Gammage expressed her thoughts and feelings on the recent scrutiny Beyoncé received in the media for embracing her blackness.
Despite being a performer known to sell out arenas all over the world and securing $50 million endorsement deals, the moment she brings culture into “pop” music she becomes unworthy of her crown, Gammage explained.
“The simple tribute to the Black Panther Party and Malcolm X placed in the American homes are a very uncomfortable conversation that has been written out in America History,” Gammage said.
With a Ph.D. in African American studies, Gammage’s focus was to research and find the facts on how racism and sexism portray Black women in media. Due to her own experience growing up in New Orleans, Gammage grew interest on issues surrounding the black community.
“We consistently see not just in television drama, but these unsupportive black women who engage in physical confrontation but also verbal confrontation,” Gammage said.

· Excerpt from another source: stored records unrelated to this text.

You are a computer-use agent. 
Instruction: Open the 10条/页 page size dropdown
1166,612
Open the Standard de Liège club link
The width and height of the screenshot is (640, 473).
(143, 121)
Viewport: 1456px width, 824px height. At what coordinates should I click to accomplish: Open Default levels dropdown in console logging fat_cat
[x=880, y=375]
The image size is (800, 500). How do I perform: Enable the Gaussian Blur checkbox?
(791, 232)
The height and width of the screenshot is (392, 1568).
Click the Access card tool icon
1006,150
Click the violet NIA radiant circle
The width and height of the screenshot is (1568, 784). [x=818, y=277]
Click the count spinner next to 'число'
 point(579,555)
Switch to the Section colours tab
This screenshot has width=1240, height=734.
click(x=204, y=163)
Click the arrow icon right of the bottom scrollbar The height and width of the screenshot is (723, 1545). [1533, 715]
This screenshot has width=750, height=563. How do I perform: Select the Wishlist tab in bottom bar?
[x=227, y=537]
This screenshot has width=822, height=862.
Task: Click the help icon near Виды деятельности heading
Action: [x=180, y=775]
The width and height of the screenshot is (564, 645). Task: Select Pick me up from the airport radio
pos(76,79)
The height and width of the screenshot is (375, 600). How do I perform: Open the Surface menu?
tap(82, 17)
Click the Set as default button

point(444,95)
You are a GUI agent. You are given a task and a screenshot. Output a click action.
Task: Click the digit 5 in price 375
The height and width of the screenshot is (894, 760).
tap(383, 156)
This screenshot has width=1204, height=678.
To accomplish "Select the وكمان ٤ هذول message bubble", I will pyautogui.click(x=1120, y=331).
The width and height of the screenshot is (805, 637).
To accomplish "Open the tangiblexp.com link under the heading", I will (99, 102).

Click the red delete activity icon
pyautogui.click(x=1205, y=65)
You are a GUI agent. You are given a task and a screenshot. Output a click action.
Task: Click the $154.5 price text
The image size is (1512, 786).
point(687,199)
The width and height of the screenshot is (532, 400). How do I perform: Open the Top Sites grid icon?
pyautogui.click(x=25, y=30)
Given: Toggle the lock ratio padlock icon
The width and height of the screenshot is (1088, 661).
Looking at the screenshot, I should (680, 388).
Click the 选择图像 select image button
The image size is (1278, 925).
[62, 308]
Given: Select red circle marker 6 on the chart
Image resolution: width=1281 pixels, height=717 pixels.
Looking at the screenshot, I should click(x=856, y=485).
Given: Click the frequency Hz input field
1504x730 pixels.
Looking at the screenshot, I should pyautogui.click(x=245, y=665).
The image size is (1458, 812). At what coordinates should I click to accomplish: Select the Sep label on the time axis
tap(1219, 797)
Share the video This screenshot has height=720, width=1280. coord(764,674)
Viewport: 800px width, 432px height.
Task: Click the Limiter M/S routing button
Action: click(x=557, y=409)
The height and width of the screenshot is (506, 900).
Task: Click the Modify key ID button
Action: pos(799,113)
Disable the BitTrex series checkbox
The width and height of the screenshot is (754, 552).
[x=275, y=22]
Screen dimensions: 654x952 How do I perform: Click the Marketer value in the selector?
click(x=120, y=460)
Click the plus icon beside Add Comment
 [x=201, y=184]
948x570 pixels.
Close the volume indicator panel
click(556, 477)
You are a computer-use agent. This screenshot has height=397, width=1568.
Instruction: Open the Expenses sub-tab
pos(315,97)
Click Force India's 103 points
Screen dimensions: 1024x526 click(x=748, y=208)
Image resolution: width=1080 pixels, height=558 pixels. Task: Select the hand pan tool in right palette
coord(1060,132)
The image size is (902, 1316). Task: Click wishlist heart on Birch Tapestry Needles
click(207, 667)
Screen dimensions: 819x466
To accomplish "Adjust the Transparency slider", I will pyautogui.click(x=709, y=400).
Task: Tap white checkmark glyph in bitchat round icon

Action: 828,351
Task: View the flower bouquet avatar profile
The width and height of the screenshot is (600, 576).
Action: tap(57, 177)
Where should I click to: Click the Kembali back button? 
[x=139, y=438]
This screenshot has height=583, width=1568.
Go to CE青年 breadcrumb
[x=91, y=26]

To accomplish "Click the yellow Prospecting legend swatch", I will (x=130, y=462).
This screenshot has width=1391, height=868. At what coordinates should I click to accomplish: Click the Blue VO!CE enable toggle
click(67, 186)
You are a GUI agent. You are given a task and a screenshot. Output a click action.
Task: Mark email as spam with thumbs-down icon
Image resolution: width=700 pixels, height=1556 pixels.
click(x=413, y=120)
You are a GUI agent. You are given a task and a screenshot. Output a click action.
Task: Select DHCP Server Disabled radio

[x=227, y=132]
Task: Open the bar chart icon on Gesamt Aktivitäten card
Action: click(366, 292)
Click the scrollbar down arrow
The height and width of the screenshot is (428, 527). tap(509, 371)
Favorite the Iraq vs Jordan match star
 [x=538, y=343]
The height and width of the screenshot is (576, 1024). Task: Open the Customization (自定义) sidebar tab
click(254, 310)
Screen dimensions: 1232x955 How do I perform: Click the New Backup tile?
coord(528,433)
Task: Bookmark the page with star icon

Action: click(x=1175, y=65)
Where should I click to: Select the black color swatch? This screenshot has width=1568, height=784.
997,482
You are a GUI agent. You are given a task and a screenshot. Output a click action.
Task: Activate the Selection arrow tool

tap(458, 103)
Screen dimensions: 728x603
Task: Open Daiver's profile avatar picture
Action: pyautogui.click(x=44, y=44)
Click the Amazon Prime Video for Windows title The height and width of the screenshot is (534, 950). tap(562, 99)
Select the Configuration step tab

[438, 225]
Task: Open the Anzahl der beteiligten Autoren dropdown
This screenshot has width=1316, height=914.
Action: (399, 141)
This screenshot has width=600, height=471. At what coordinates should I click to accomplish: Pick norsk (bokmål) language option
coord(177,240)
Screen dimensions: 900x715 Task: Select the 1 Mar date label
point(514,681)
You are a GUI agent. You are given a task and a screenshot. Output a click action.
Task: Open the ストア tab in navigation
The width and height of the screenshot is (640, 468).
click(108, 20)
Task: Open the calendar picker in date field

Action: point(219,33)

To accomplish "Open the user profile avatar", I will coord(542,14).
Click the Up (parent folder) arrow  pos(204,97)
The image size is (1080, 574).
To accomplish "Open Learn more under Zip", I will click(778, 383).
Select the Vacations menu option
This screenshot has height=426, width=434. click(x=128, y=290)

She gives an example of the popular show, Being Mary Jane. In one episode, there is a scene where two women argue about an incident where someone told on Jane and she confronted her friend about it. They began to insult each other’s womanhood, desire and inspiration for their future. In this, a hypercritical relationship has developed where African American women are seen as violent, aggressive and unfriendly.
In addition to black women being labeled as careless mothers by the media, even anti-abortion campaigns made false claims such as, “The most dangerous place for an African American is in the womb,” Gammage explained.
“It is essentially saying that black women are unfit even to carry black children,” Gammage said. “So then I ask you, ‘who is?’”
According to Gammage, First Lady Michelle Obama has proclaimed her woman and motherhood as a result of the misrepresentation of black women in the media. Her priority is to raise her daughters to be productive citizens and to be strong African American women. Michelle Obama’s understands and Identifies with African American values and history and embodies love, nurture and wisdom, Gammage explained.
In the last chapter in her book, Gammage explains how it is important to challenge images, to be able to self-identify and to express their own understanding of womanhood.
“She made me think about community; it takes a village to raise a child so when she told me that I have my family to help discipline my son and to nurture him I don’t feel alone in parenting,” 23-year-old sociology major Yahana Thomas said.
Keary Johns, 20, major in Psychology expressed his feelings regarding social media and how could he contribute to the future of the portrayal of black women.
“I will do my best on social media to let the world know that there is actually an assault on the black women,” Johns said.